2 SHOULD HAVE HAD A TOY LINE: BIG TROUBLE IN LITTLE CHINA

Big Trouble In Little China

Big Trouble In Little China seems so tailor made for kids, it is a minor miracle the film didn't spawn an avalanche of kid-friendly sequels. We're talking about a film filled with ninjas, wizards, gun fights, kung-fu battles, and a truck driving Kurt Russell! While Big Trouble In Little China bombed upon release, only going on to become a cult favorite years down the line, we'd like to think a kid's toy line could have helped the movie's fortunes.

John Carpenter's out-there kung-fu trucker action flick is perfect for the toy treatment; seriously, think of the Jack Burton action figure that you could put in the Porkchop Express toy truck! Or the insidious Lo Pan, with glowing eyes action! Or cap gun versions of Wing Kong's golden six shooters! Seriously, the fact that no one thought of this potential at the time of the film's release is just baffling.

1 SHOULD HAVE HAD A TOY LINE: MAD MAX

You know how they say hindsight is 20/20? Well, with the blessing of hindsight, we can look back in time to the release of Mad Max and say "This would have been perfect for a toy line!" In fairness, the original Mad Max was a low budget affair, and a toy line likely never passed the studio's minds, but there's no excuse for not churning out tie-in toys for the film's big budget sequels.

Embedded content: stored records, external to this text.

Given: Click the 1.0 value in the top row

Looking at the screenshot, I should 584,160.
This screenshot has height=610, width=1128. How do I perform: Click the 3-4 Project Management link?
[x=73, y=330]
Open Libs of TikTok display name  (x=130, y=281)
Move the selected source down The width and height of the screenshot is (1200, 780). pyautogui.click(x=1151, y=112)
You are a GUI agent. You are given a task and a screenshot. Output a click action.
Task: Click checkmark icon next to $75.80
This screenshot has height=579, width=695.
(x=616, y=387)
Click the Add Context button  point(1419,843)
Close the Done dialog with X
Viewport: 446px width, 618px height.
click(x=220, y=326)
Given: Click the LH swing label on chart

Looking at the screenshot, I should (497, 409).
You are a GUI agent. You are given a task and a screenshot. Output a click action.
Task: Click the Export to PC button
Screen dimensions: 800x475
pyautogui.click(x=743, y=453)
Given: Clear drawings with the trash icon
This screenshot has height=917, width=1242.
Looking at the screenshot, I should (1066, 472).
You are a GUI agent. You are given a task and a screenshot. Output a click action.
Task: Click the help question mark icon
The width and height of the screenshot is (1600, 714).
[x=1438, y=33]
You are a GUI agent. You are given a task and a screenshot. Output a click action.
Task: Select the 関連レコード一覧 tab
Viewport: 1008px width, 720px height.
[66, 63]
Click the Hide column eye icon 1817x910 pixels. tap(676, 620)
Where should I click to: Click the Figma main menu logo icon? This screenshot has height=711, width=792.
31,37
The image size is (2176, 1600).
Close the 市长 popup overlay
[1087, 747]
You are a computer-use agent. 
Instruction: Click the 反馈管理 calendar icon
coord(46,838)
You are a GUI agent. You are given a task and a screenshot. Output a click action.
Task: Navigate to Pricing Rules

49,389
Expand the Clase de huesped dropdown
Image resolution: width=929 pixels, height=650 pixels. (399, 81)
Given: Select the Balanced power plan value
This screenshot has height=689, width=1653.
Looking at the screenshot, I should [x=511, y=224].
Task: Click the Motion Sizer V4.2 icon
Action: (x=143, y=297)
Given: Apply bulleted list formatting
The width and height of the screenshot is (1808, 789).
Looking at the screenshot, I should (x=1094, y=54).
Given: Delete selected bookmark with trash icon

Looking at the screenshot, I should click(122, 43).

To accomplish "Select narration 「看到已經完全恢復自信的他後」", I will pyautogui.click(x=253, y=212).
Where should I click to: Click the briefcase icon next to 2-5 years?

Seriously, Mad Max 2 and Mad Max: Beyond Thunderdome were big deal movies, and kids everywhere ate up Max Rockatansky's souped-up adventures in the post-apocalypse. The films practically begged for the kid's toy line treatment, with the potential for toy cars, plenty of action figures (seriously, a Master Blaster figure would have been the best), and even a Thunderdome playset! Sure, a Lord Humongous figure may have stood out out in the toy aisle, but there isn't an '80s kid alive who wouldn't have loved a Mad Max toy line.